CP is of interest not only in its own right, as a very basic perceptual phenomenon, but also as a possible contributor to solving the "symbol grounding problem" (Harnad 1990): In a formal symbol system such as a computer program, or in the actual implementation of such a system on a machine, symbols are manipulated on the basis of formal rules or algorithms that apply to the shapes of the symbols, not their meanings (i.e., symbol manipulation is syntactic rather than semantic). The meanings of the symbols are projected onto them by the user who interprets the symbols and the symbol manipulations; they are not intrinsic to the system itself. By contrast, if, using the sensory projections on its transducer surfaces, a robot were able to discriminate and categorize the real-world objects, events and states of affairs to which its symbols can be interpreted as referring, then those symbols would be grounded in the robot's causal capacity rather than just being parasitic on the meanings an interpreter projects onto them.
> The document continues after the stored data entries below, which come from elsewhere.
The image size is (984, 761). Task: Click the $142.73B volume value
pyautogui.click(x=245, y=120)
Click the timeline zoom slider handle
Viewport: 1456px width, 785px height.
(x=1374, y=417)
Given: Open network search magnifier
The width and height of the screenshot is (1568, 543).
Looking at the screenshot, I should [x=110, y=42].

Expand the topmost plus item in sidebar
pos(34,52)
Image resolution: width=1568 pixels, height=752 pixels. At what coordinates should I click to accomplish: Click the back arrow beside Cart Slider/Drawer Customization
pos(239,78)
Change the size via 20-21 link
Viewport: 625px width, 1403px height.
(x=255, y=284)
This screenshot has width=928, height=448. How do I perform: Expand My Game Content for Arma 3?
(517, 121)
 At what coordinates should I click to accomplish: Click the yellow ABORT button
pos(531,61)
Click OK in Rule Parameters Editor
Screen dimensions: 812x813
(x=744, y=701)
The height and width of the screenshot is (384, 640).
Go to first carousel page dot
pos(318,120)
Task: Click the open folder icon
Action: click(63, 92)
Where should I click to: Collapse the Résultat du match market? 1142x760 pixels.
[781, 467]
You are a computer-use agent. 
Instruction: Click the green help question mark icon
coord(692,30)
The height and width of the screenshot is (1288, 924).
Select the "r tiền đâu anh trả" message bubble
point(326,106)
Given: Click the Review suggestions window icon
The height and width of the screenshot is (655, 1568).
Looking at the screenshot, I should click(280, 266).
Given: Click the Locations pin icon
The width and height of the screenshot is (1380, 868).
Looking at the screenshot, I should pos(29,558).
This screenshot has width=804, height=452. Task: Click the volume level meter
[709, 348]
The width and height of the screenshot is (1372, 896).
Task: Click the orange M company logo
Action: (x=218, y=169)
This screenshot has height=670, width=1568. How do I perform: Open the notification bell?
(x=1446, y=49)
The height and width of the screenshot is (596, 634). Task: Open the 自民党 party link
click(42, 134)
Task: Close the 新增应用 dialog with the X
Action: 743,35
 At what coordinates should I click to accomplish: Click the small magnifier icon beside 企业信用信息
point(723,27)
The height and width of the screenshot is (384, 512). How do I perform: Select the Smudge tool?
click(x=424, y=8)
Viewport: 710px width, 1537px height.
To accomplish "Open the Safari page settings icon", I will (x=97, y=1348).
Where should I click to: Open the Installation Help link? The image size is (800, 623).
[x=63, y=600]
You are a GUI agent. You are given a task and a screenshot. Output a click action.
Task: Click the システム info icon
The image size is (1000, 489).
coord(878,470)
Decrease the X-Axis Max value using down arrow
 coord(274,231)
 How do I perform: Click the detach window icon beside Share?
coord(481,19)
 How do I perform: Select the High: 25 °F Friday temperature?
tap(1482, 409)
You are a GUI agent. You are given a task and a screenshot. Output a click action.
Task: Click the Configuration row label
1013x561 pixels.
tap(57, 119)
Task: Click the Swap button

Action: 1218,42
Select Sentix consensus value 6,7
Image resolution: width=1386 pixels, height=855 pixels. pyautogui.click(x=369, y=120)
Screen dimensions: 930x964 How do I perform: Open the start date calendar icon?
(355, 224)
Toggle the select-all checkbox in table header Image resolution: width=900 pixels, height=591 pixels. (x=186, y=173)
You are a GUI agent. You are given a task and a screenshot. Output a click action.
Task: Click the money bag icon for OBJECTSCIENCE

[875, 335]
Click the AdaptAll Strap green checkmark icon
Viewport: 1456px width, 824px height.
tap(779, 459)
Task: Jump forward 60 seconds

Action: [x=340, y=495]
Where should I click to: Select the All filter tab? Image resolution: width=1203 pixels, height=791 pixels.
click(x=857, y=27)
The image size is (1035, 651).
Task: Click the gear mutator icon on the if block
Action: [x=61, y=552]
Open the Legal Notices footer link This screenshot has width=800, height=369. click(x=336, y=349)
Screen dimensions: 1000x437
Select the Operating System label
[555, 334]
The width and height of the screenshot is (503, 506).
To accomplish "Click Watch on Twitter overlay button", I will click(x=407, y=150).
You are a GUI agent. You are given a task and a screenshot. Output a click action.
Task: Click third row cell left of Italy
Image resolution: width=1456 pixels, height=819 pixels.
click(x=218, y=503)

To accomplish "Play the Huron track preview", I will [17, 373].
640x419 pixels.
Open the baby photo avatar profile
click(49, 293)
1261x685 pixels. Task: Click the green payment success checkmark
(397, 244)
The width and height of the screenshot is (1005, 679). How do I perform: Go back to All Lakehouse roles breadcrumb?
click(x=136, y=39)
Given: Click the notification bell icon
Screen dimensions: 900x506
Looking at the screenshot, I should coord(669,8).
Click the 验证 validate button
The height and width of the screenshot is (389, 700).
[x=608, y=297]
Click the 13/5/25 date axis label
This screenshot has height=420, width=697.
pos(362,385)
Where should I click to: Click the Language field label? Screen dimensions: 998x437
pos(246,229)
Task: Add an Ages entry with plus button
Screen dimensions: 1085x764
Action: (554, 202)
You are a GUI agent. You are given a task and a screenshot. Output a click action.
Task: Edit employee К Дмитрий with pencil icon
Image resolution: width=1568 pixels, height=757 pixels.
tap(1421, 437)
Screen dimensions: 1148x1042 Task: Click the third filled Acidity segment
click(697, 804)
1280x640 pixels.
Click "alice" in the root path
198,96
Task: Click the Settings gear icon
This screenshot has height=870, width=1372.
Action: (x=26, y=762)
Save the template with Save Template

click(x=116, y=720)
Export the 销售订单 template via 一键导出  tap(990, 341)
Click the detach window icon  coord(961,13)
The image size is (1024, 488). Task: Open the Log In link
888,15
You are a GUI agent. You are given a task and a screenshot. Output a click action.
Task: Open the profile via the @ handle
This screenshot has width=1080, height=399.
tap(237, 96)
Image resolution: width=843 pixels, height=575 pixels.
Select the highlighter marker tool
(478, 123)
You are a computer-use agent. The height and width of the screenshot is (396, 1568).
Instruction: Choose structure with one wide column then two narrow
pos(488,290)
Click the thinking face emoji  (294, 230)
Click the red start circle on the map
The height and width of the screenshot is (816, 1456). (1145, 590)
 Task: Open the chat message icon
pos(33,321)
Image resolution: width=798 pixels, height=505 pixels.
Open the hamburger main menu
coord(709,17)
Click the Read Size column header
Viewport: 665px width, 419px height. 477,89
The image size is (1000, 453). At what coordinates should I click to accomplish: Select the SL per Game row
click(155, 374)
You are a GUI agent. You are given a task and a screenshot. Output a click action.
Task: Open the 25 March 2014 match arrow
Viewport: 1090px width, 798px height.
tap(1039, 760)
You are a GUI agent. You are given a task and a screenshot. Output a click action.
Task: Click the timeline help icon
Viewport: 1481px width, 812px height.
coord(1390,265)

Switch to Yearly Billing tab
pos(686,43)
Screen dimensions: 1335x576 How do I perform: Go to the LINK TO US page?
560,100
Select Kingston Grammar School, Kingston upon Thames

So there is a close connection between the sensorimotor capacity to carve the world at its joints and the cognitive capacity to produce symbolic descriptions of that world: For the compressed and separated "chunks" of the similarity space originating from our sensory receptors can be given names, and those category names can then be combined syntactically to form propositions about the world. Whatever mechanism successfully maps the sensory projections onto their category names is also what grounds the symbol system.

It is one possible candidate mechanism for mapping simple sensory inputs onto category names that will be analyzed here, and in particular, the dynamical role that the warping of similarity space which is characteristic of CP may be playing in its successful performance.

2. Learning to Split a Line.

Both the neural net architecture and the task used were very simple. A backpropagation net with 8 input units, 2 - 12 hidden units and 8 or 9 output units was used. The net's task was to learn to sort 8 "lines" into 2 categories (let us call them "short" and "long"). The lines were represented in 6 different ways, in order to test the effects of the input coding. One variable of interest was the "iconicity" of the coding (i.e., how analog, nonarbitrary, or structure-preserving it was in relation to what it represented).

The lines were either "place" coded (e.g., a line of length 4 would be 0 0 0 1 0 0 0 0) or "thermometer" coded (e.g., line 4 would be 1 1 1 1 0 0 0 0). The place code was assumed to be more arbitrary and the thermometer code more analog, in that the thermometer code preserved some multi-unit constraints whereas the place code did not. In addition, the thermometer-coded lines and the place-coded lines could be discrete-coded (as above) or they could be coarse-coded, allowing some gaussian spillover to adjacent units (e.g., line 4 coarse/place-coded might be 0 .001 .1 .99 .1 .001 0 0, and line 4 coarse/thermometer-coded might be .90 .99 .99 .90 .1 .001 0 0). Finally, because CP concerns the formation of boundaries between categories, a lateral inhibition coding was also tested, in which adjacent coarse-coded units were inhibited so as to enhance boundaries (e.g., line 4 lateral-inhibition/place-coded might be .1 .1 .001 .99 .001 .1 .1 .1, and line 4 lateral-inhibition/thermometer-coded would be .8 .9 .9 .99 .001 .1 .1 .1). Coarse coding was assumed to be more analog than the discrete binary coding, again because it preserved multi-unit constraints. Lateral Inhibition was likewise more analog than the discrete code, but also more complicated, because the width and placement of the boundary effects from the lateral inhibition could in principle help or hinder the formation of a CP boundary, depending on whether the two effects happened to be in or out of phase.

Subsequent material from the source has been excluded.